Tuesday, August 18, 2009

Feasibility of Solar Refrigeration

Domestic refrigeration accounts for something like 5% of the total electricity consumed in the United States. With recent advancements and price drops in inverter technology, it is now possible to assemble a cost effective solar refrigerator system using existing battery and photovoltaic technolgy. Granted, a breakthrough in battery design would make the system a little smaller but even 4 golf cart batteries don't take up that much room.

Pretty much all you need fopr a solar refrigerator is about 300 to 500 Watts of Photovoltics, 4 to 6 golf cart batteries, a charge controller and a 1500W or so inverter. Off the shelf total RETAIL cost, right now, about $2000. Now your home has a stand alone power system with about 5kWhrs of stored energy that is pretty much dedicated to your refrigerator.

By targeting the refrigerator as your primary load for this micro power system you get several advantages.

First, the most important appliance in your house now has it's own power system.

Second, you absolutely maximize the energy collected by your photovoltaic array. No going back into the grid along with all the other grid tie systems to deliver power at a time of abundance. No transmission losses from acres of PV arrays in the middle of nowhere providing electricity to loads a thousand miles away. Your producing the energy at the point source of use. Your system is efficiently matched to operate the load plus the extra needed to run the load when the sun goes down. With a little oversizing you can add an auxillary circuit big enough to run your TV as well. Now you the two most important appliances in your home running on solar power, lol.

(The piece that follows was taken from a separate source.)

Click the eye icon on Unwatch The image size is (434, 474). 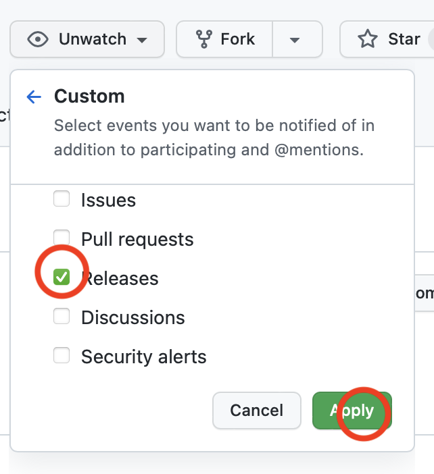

Finally, you have effectively used solar energy to reduce "base load". Each refrigerator negates a small amount of necessary capacity, therefore reducing the need for more power plants. The solar refrigeration system is a micro power station that becomes part of a large decentralized energy infrastructure that maximizes the benefit of the solar infrastructure you are capitalizing.

I have built numberous solar powered refrigation system by simply cobbling together parts from various over the counter suppliers. Why can't General Electric build a couple hundred million state of the art solar refrigerators for distribution thru utility companies as part of a decentralized energy infrastructure stategy rather than a couple hundred AP1000 nuclear reactors to continue building up an inefficient centralized energy infrastructure.

Real, meaningful progress toward the reduction of carbon emmissions will have to be done from the bottom up. A top down approach trying to create centralized alternative energy infrastructure that is redistribution is far less efficient. We need to get serious about renewable energy and the best place to start is to make sure every home in America has a solar water heater and a solar refrigerator first. Then add the big fields of collector for general use later as we begin to phase out conventional energy supplies completely. The decentralize approach gives us far more return on our investment than business as usual, expanding our fundamentally inefficient centralized energy infrastructure.